_やること_:
A. 長嶋茂雄についての記事で、かぎかっこ「」に入っている言葉をすべて書き出してください。
B. 長嶋茂雄についての記事の「今回は『1972年4月10日号』。定価は120円。」から「塁打も足で稼いだものだった」」までを全部、「リーグ戦」を「公式戦」と言い換えて書き直してください。

1年目の春季キャンプで、水原茂監督が言った「長嶋のバッティングはいじるな」/週べ回顧1972年編

 

 一昨年、創刊60周年を迎えた『週刊ベースボール』。現在、(平日だけ)1日に1冊ずつバックナンバーを紹介する連載を進行中。いつまで続くかは担当者の健康と気力、さらには読者の皆さんの反応次第。できれば末永くお付き合いいただきたい。

王は挫折感でいじける心配はない




 今回は『1972年4月10日号』。定価は120円。

 水原茂元監督の連載「私の手がけた選手群像」。最終回に登場したのは、やはりON。まずはコーチ兼任となった長嶋茂雄から行く。
 水原が最初に長嶋を見たのは、57年秋のリーグ戦、立教時代の姿だった。この試合で長嶋は三塁打。水原は、
「非常にバッティングがいいし、プレーがダイナミックだ。足も速い。そのときの三塁打も足で稼いだものだった」
 水原は「これは絶対にすぐ使える」と思ったという。明石でのキャンプでもその確信は変わらず。新人ですぐ使えるという確信を持てたのは、「長い監督生活でも長嶋ただ一人」と話している。

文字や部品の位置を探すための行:
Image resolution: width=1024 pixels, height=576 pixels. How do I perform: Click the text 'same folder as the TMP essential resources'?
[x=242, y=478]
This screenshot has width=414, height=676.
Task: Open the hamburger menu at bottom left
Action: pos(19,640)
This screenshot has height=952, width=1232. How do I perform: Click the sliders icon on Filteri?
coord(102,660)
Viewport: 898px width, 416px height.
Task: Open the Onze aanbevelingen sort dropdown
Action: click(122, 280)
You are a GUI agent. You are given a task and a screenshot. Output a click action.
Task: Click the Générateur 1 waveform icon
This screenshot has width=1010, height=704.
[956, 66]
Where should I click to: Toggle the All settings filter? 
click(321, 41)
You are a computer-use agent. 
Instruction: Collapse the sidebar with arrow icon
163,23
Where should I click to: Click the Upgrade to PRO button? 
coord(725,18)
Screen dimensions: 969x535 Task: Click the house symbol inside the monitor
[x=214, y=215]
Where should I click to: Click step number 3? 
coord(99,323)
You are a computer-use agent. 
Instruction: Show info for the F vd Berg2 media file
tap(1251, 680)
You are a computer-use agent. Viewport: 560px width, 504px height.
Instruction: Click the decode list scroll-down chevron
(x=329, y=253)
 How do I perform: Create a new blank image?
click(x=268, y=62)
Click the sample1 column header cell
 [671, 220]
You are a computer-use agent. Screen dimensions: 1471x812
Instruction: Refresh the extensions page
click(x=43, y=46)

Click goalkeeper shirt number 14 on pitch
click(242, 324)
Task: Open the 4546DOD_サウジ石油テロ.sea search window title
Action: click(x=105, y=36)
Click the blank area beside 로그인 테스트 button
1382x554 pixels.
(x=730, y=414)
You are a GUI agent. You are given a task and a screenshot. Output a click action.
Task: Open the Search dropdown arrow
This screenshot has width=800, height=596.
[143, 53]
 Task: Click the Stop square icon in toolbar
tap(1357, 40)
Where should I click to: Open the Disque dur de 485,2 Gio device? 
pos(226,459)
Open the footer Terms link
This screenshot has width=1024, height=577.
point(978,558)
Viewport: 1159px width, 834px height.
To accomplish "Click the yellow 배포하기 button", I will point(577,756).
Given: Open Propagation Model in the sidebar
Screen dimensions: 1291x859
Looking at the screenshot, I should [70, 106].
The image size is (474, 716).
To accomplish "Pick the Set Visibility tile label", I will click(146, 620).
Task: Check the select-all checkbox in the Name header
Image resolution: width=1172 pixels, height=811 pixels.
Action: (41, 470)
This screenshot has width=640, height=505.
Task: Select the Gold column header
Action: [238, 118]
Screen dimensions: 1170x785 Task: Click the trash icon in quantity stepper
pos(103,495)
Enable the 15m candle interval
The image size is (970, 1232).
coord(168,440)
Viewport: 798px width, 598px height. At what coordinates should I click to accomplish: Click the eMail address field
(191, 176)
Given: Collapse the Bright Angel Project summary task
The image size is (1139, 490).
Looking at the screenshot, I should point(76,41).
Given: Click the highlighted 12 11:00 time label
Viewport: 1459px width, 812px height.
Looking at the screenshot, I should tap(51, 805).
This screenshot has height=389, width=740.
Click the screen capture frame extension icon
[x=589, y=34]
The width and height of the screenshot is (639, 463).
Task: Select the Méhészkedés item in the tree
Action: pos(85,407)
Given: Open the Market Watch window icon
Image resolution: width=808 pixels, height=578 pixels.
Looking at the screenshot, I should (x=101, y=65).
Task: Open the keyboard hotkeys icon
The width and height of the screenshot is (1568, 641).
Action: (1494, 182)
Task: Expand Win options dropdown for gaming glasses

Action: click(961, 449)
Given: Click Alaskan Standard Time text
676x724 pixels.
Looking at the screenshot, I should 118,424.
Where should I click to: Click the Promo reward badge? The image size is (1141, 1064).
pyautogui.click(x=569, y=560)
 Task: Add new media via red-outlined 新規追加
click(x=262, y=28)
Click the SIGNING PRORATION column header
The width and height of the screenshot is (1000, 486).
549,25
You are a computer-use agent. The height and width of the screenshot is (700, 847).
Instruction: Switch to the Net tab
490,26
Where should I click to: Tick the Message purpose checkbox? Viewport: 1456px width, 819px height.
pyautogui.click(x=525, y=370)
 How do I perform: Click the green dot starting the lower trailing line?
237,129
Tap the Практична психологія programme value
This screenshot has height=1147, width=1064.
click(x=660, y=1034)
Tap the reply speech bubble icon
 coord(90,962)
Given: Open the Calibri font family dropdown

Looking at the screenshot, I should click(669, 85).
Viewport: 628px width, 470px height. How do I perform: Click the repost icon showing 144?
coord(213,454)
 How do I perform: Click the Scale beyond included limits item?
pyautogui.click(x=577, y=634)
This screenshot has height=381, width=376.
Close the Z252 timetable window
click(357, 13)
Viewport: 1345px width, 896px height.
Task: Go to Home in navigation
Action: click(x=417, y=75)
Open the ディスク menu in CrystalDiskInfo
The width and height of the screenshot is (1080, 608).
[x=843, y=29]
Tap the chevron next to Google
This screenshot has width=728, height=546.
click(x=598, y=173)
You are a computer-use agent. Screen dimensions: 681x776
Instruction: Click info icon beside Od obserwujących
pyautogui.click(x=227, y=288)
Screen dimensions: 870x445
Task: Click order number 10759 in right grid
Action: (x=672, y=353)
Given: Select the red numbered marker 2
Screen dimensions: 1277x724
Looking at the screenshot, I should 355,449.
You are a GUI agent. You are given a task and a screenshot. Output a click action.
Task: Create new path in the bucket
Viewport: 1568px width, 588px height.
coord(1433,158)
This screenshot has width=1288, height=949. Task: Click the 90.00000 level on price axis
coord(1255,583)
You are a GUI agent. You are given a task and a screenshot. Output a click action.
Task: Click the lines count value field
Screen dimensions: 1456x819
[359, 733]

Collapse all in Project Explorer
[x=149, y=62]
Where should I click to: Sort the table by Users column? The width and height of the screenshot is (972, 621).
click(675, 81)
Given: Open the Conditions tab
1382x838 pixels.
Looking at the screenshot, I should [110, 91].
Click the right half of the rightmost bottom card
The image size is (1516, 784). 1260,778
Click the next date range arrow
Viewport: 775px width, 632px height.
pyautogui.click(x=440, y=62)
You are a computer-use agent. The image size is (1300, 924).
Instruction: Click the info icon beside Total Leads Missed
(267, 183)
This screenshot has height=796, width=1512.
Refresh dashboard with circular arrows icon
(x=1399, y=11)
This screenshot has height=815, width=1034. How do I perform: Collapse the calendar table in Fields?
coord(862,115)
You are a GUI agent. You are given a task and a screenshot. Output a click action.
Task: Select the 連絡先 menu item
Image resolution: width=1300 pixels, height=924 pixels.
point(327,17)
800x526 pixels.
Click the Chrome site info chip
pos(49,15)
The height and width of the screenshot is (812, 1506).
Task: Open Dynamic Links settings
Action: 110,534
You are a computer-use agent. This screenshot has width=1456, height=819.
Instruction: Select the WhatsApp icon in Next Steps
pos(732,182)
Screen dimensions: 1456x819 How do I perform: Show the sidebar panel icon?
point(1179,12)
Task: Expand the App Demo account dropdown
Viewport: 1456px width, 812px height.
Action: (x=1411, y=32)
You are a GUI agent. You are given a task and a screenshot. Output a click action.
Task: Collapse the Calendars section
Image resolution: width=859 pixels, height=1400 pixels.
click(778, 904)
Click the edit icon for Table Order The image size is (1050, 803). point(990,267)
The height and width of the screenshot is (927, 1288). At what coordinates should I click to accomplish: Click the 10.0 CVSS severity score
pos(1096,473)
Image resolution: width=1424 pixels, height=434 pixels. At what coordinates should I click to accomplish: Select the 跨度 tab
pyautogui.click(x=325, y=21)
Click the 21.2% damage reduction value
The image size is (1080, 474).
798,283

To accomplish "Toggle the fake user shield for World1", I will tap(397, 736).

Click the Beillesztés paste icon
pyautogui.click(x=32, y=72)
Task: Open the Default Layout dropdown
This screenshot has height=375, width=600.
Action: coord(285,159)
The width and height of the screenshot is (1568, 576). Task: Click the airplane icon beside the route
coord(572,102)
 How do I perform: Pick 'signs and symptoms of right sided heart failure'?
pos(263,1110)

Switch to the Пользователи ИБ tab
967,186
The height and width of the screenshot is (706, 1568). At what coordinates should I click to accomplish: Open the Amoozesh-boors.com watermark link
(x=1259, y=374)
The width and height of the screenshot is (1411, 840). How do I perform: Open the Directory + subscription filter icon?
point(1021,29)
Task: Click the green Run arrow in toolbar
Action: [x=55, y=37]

_課題ごとの答え_:
A.
・長嶋のバッティングはいじるな
・私の手がけた選手群像
・非常にバッティングがいいし、プレーがダイナミックだ。足も速い。そのときの三塁打も足で稼いだものだった
・これは絶対にすぐ使える
・長い監督生活でも長嶋ただ一人

B.
今回は『1972年4月10日号』。定価は120円。

 水原茂元監督の連載「私の手がけた選手群像」。最終回に登場したのは、やはりON。まずはコーチ兼任となった長嶋茂雄から行く。
 水原が最初に長嶋を見たのは、57年秋の公式戦、立教時代の姿だった。この試合で長嶋は三塁打。水原は、
「非常にバッティングがいいし、プレーがダイナミックだ。足も速い。そのときの三塁打も足で稼いだものだった」